* BRIEF
For the data that follows, return each line unchanged and drop the pictures.

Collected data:
════════════════

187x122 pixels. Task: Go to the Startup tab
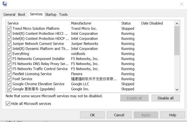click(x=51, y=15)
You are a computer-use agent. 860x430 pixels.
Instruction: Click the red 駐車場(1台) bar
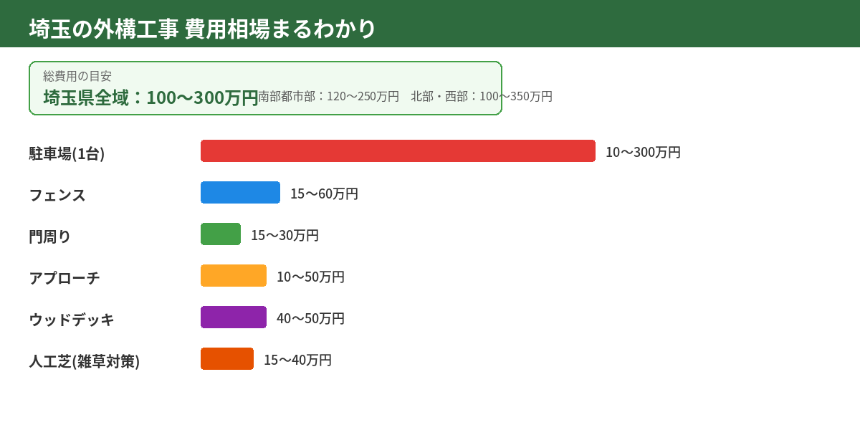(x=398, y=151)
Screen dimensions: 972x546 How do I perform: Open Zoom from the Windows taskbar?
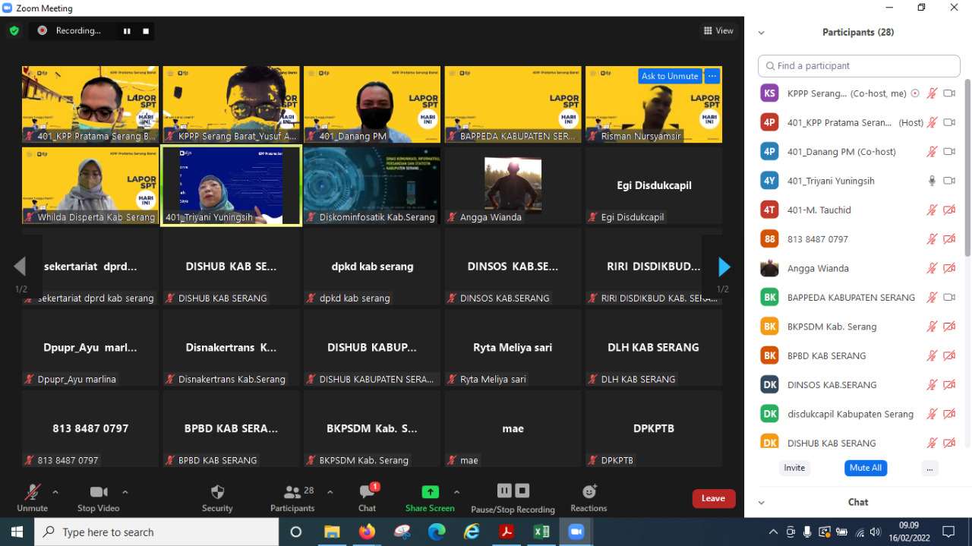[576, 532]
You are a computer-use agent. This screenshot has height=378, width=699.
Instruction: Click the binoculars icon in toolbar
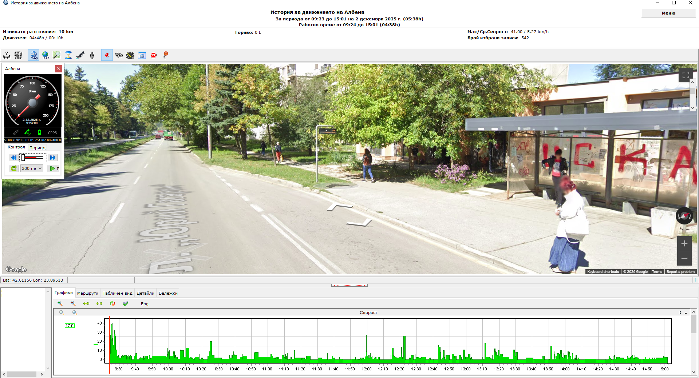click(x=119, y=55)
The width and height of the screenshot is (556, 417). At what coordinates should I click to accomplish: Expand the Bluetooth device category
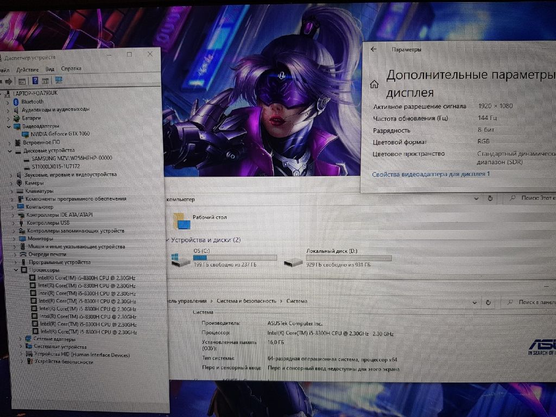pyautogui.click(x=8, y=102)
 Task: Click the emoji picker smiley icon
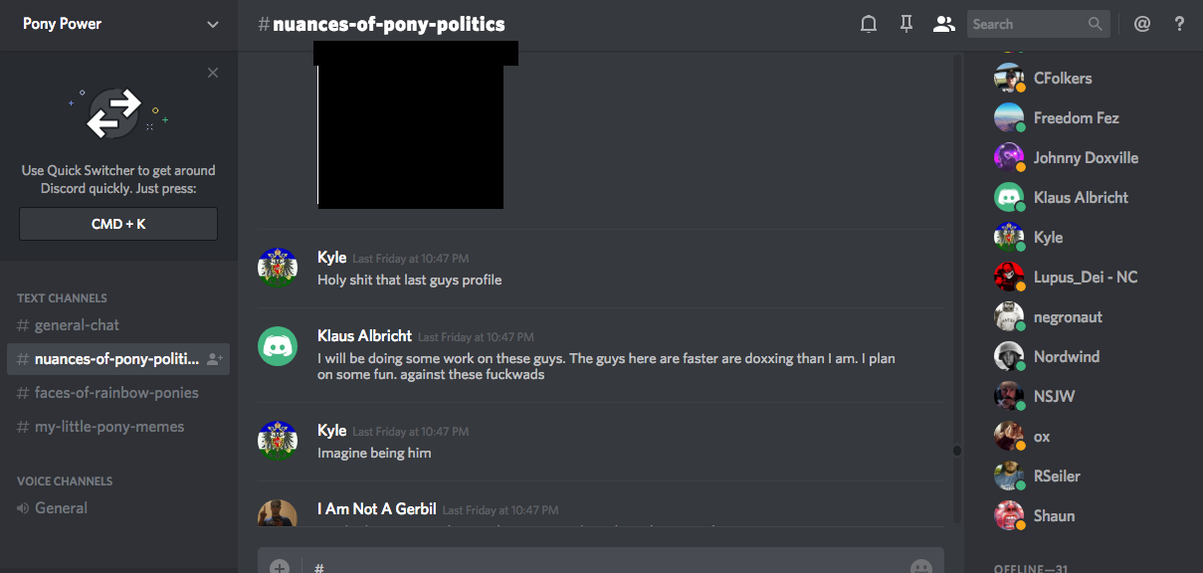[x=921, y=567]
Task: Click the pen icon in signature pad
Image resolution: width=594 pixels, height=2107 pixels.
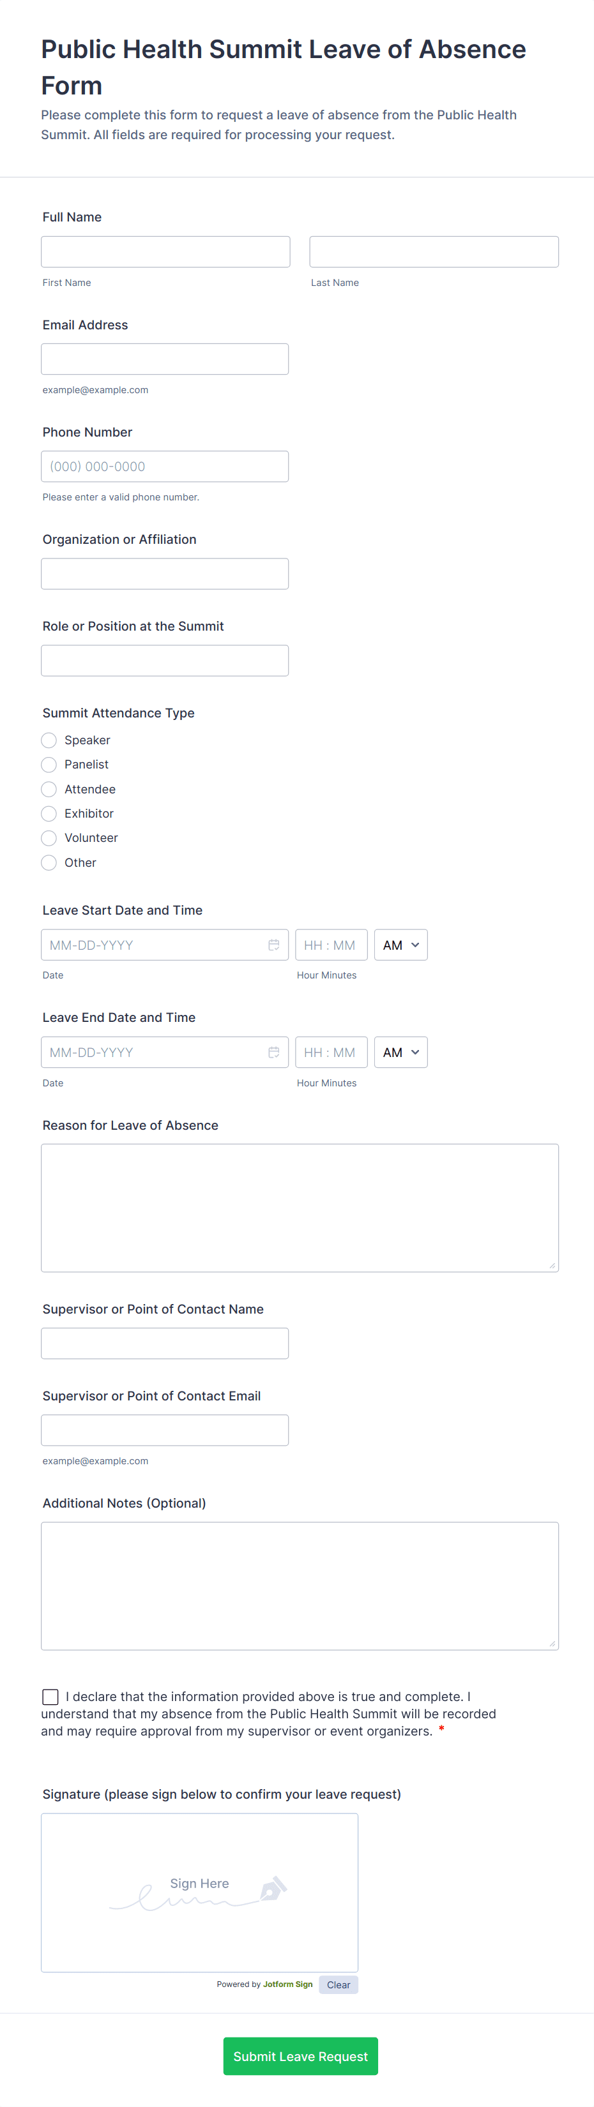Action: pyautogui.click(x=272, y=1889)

════════════════

* SOLUTION TO THIS PROBLEM
187x122 pixels. Task: Go to the Startup tab
click(x=51, y=15)
You are a computer-use agent. 860x430 pixels.
Instruction: Click the red 駐車場(1台) bar
(x=398, y=151)
Screen dimensions: 972x546 How do I perform: Open Zoom from the Windows taskbar?
[576, 532]
You are a computer-use agent. This screenshot has height=378, width=699.
Instruction: Click the binoculars icon in toolbar
click(x=119, y=55)
The width and height of the screenshot is (556, 417). At what coordinates should I click to accomplish: Expand the Bluetooth device category
pyautogui.click(x=8, y=102)
 Task: Click the emoji picker smiley icon
[x=921, y=567]
Task: Click the pen icon in signature pad
Image resolution: width=594 pixels, height=2107 pixels.
Action: pyautogui.click(x=272, y=1889)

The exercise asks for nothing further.